Recorded information —
----

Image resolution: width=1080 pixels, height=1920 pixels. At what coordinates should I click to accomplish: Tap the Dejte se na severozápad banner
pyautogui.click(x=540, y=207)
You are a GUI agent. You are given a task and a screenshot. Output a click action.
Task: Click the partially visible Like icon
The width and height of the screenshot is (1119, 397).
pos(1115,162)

----

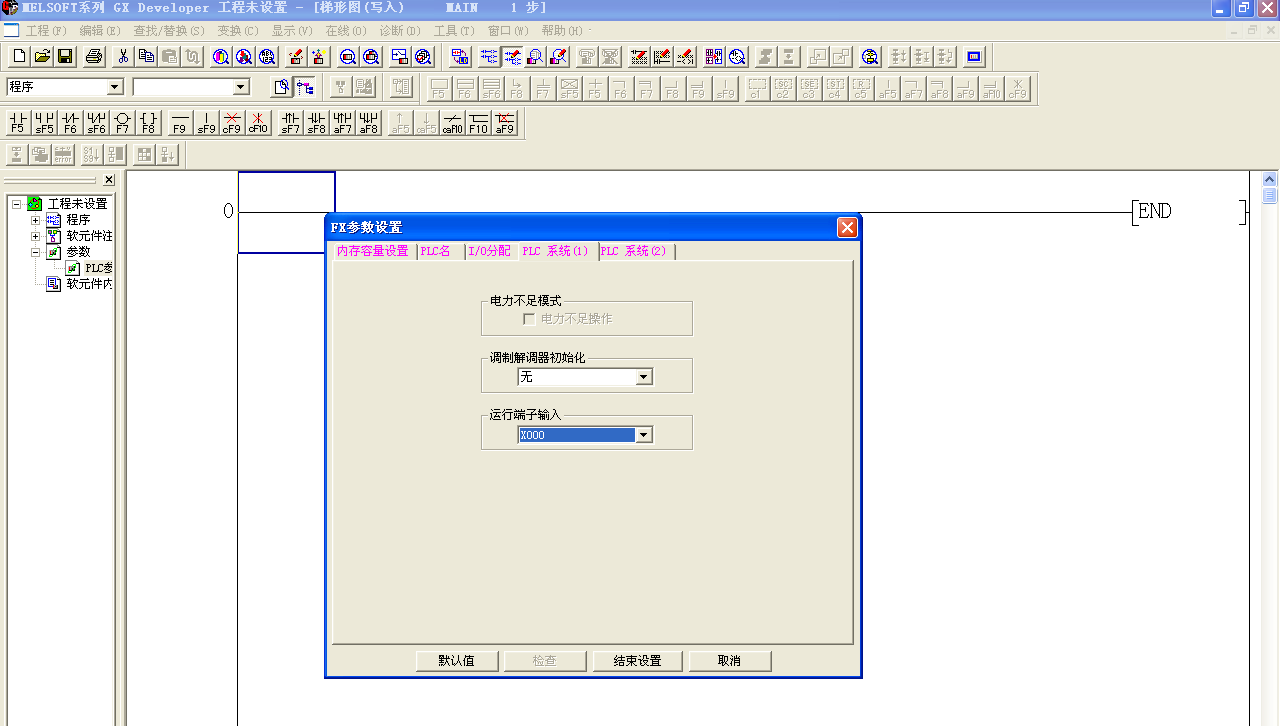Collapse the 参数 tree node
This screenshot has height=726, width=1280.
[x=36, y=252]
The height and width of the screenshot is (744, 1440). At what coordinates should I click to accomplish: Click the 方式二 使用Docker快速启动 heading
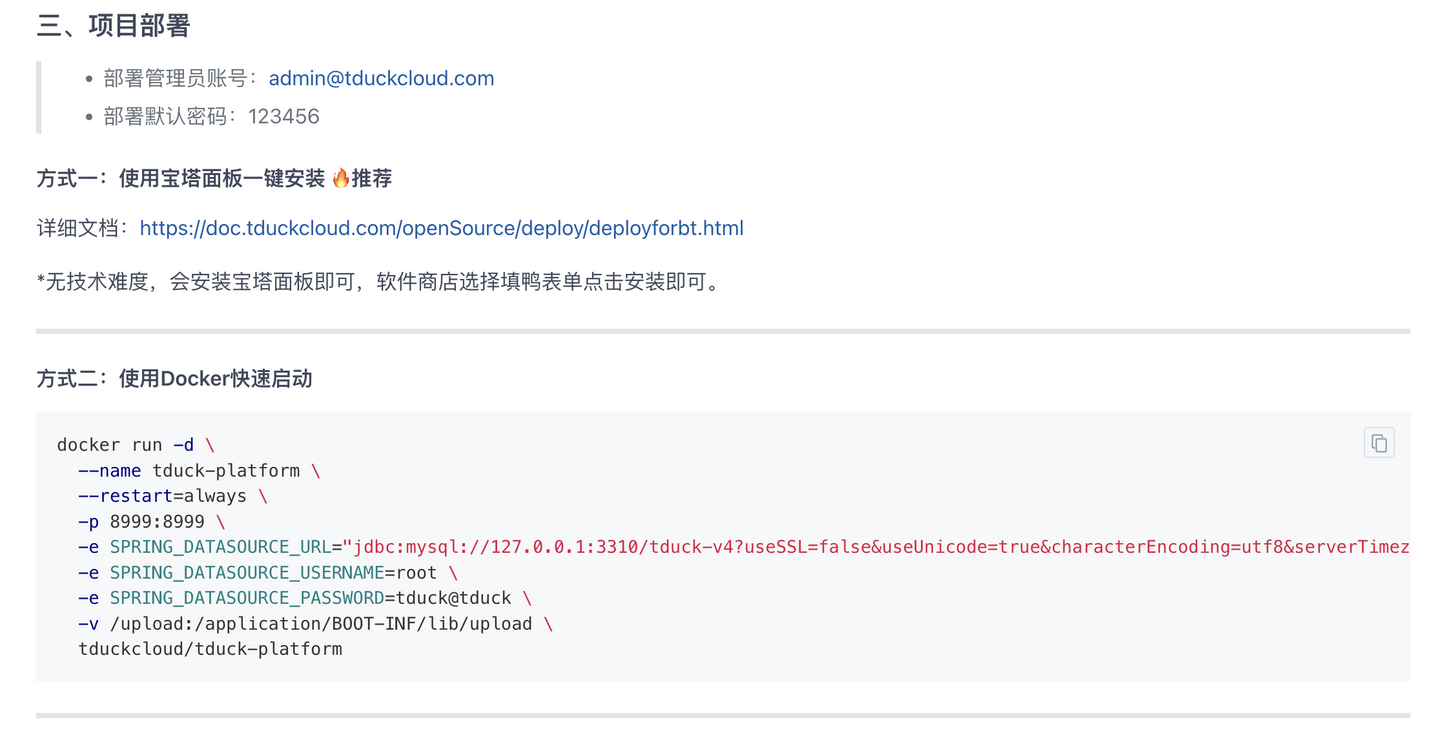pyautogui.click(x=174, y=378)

----

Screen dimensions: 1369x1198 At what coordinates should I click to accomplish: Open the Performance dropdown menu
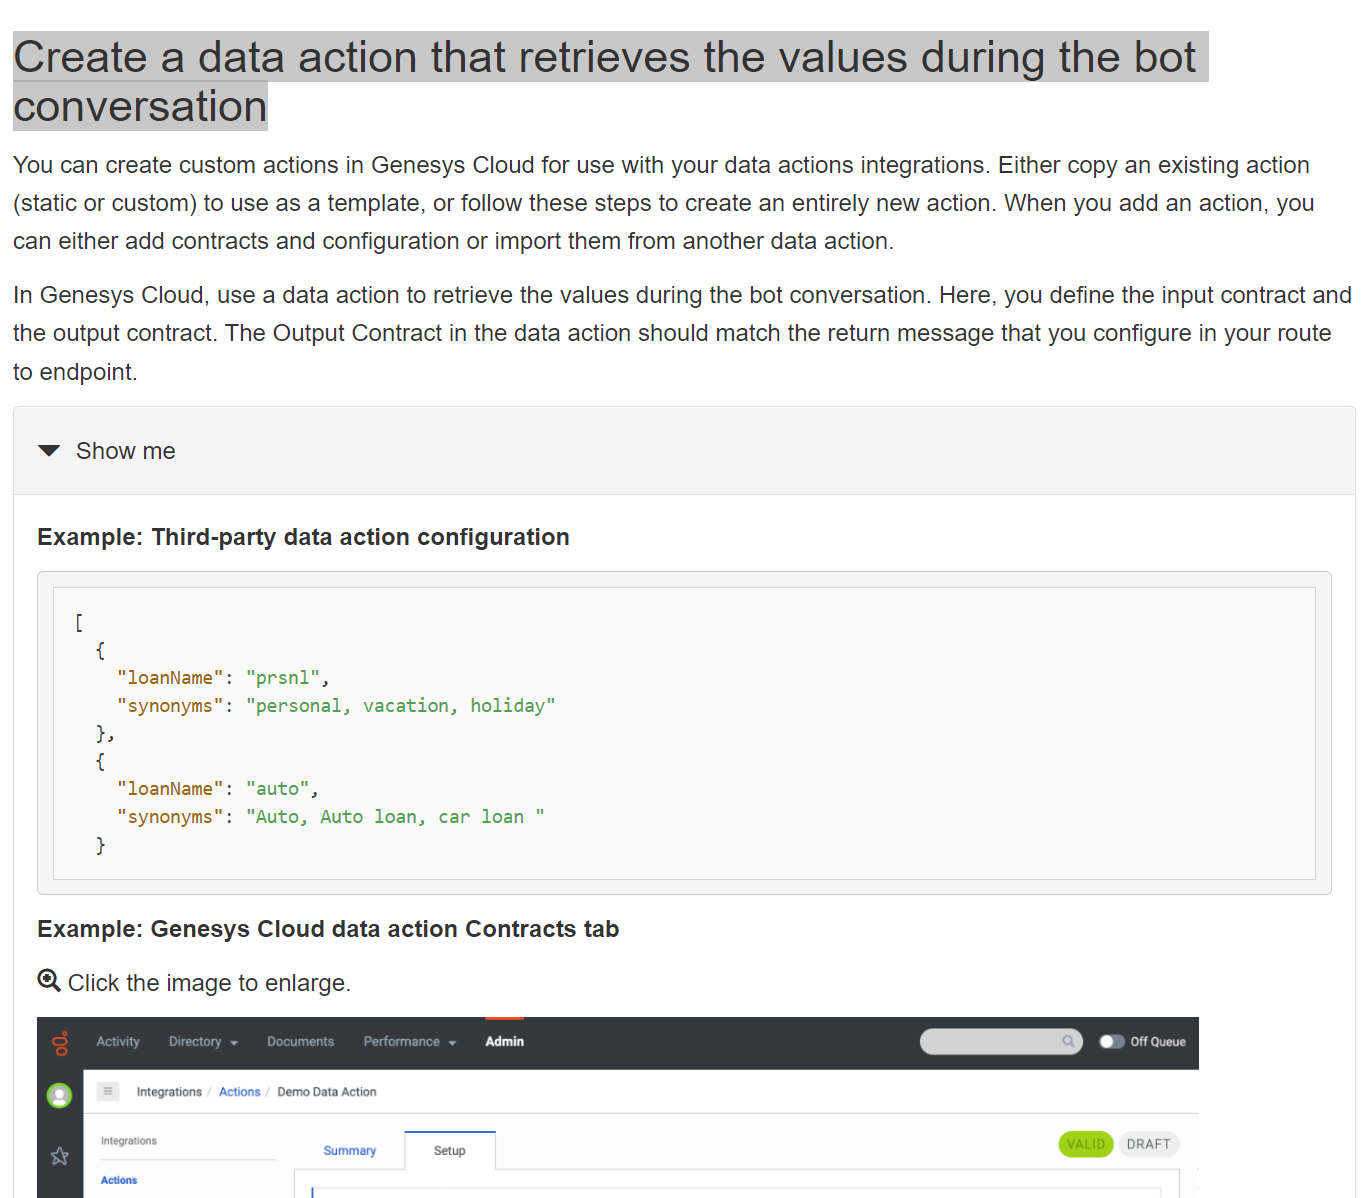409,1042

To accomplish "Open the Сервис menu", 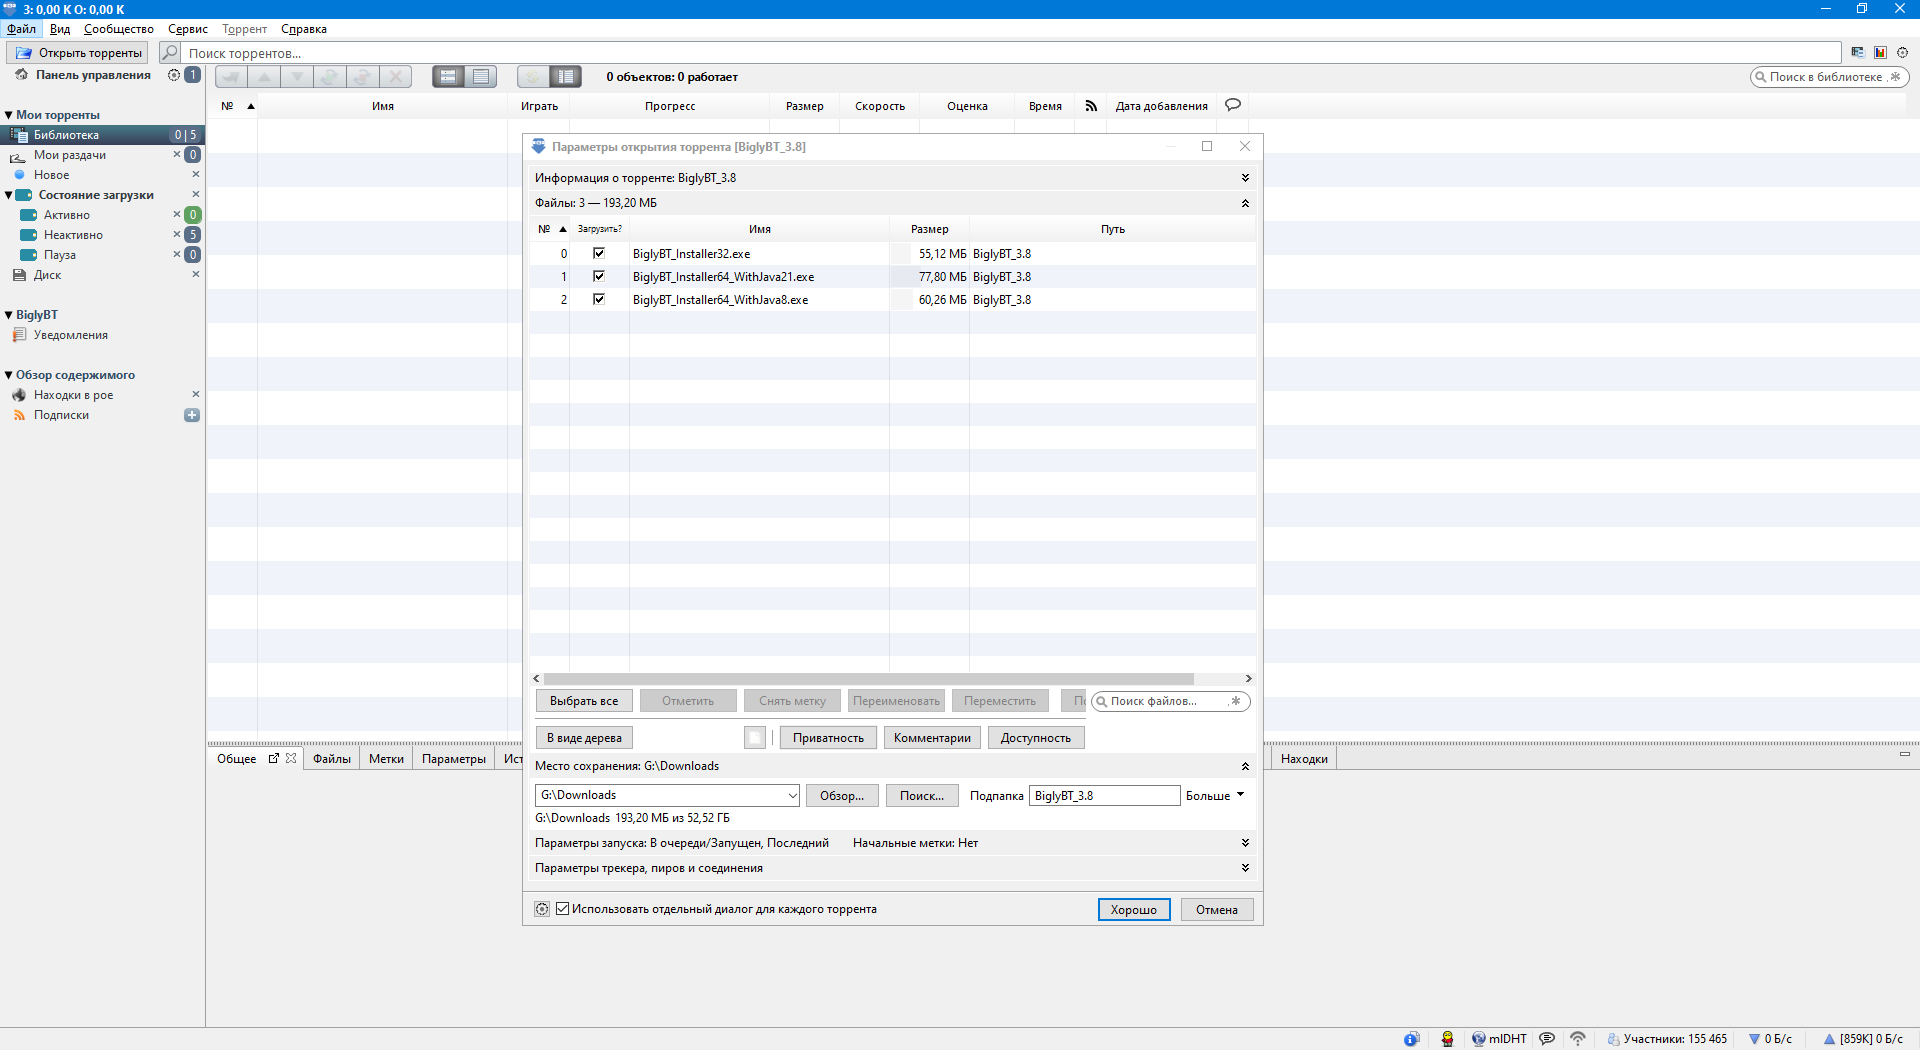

----

Render the material starting with the line containing "Image resolution: width=1080" and going on through the line containing "pos(1115,162)" as a two-column CSV with the headers instruction and click_target. Put each text in instruction and its answer in click_target on the same row, with every field in double quotes and line breaks replaced by spaces.

Correct response —
instruction,click_target
"Image resolution: width=1080 pixels, height=1920 pixels. At what coordinates should I click to accomplish: Tap the Dejte se na severozápad banner","pyautogui.click(x=540, y=207)"
"You are a GUI agent. You are given a task and a screenshot. Output a click action. Task: Click the partially visible Like icon The width and height of the screenshot is (1119, 397).","pos(1115,162)"